The new bridge carries a price tag of almost $2.5 million and will use a new type of composite beam construction that's designed from fiberglass. The new bridge will be just upstream of the old bridge.

The new composite materials for construction are considered Space Age design material.

"We’re currently using the exact same construction on the Union Street Bridge in Bangor," he said. "It's also the same material that we used on the Knickerbocher Bridge in Boothbay. It's light-weight composite beams. There's no steel in it — this is basically the concept — for being around salt water and its longevity."

The beams are known as hybrid composite beams (HCB). With each, a glass fiber shell encases a core of foam and high strength, steel fibers.

The Knickerbocher Bridge was the first of its kind in Maine for the DOT.

The beams were constructed by Harbor Technologies in Brunswick, though the design comes from the Richmond-based Wyman and Simpson, according to an article in Maine Biz.

"We have to wait and see," said Hews. "It hasn't been around for 150 years like steel has. We know that works, but it rusts. Laboratory tests show it will last for at least 75 years, if not 100 years."

The existing bridge was completed in 1928 and in its day used two different truss styles. One was a counter weight system that allowed the bridge to be raised and lowered.

The steel sidewalk was added in 1991, at which time the counter weights were removed, rendering the bridge-raising mechanism inoperable. Because of its design the bridge carried some historical significance.

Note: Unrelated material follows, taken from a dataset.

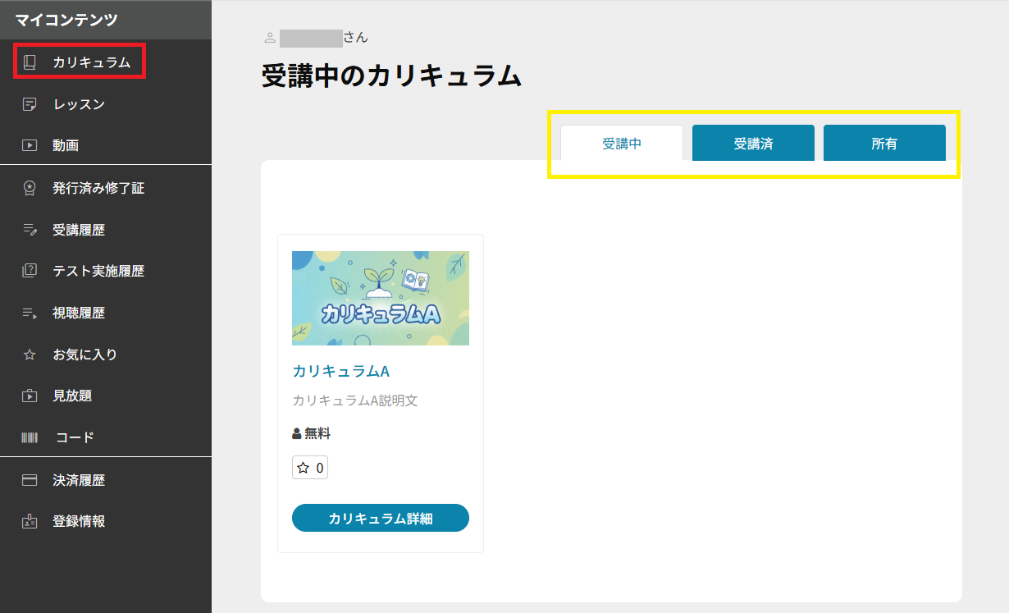Switch to the 受講中 tab
This screenshot has height=613, width=1009.
(x=622, y=144)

"There's always grief given because people have attachments to things that have been there forever," said Hews. "With this particular bridge, its functionality is outdated. It's just no longer a bridge that can open. The width is narrow and the height is limited. It's posted to only one truck at a time. The new bridge won't be limited. It will be an open bridge, there's nothing above."

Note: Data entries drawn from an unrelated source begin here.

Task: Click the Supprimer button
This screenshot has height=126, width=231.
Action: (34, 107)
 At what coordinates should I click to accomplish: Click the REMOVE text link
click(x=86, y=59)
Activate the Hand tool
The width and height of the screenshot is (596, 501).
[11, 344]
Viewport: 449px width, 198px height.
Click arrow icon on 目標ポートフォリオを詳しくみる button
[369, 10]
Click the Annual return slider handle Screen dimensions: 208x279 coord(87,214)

The new bridge will be 36 feet wide.

So why is it going to take two and a half years to replace one bridge?

"People drive by the site and they see little or nothing going on," he said. "And they wonder why it would take so long to replace a bridge of this size. It all comes down to the environmental window and the impact in the river."

The environmental window is during the winter because of the species affected.

"The sturgeons and Atlantic Salmon are affected," said Hews. "That window actually ended March 15. We’re not allowed to do any work in the river after that date until next November. We can do all the approach work, the sewers and the abutments this year during the summer season."

Hews said come next November the DOT can put the pilings in the river.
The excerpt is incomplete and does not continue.